他定定看了眼汪仁,忽而一笑,摇摇头道:“印公是从何处听来的消息?我倒是不大清楚。”

昔日他爹燕景同谢元茂定下口头之约时,他年纪尚幼,根本没什么印象。而今回京后,他身边的心腹吉祥,也不止一回提起谢家的事来。按照他们的推论,若是有朝一日小万氏母子走投无路之际,八成会攀着谢家不放。
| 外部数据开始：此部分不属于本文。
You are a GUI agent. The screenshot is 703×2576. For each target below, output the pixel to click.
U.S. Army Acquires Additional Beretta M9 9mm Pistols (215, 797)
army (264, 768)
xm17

一旦等到他们落到那样的地步,能娶谢家的女儿,也是顶好的一件事。

何况,连他也听说了,肃方帝有意抬举谢家。

“世子久不居京都,莫非连这事也不知情?”汪仁同他对视着,指尖拂过打磨光滑的桌面,只觉得一阵沁凉之意袭上心头,他轻笑,“咱家虽孤陋寡闻,但也知道这事,满京都的官宦人家,都是听说过的。”

燕淮慢悠悠落了座,远山般清隽的眉眼却陡然带上了抹凛冽,“有没有,又有何区别?”

汪仁微怔,旋即哈哈大笑:“是咱家多嘴了。”

“听说印公近日很喜欢笠泽的石头?”燕淮忽然道。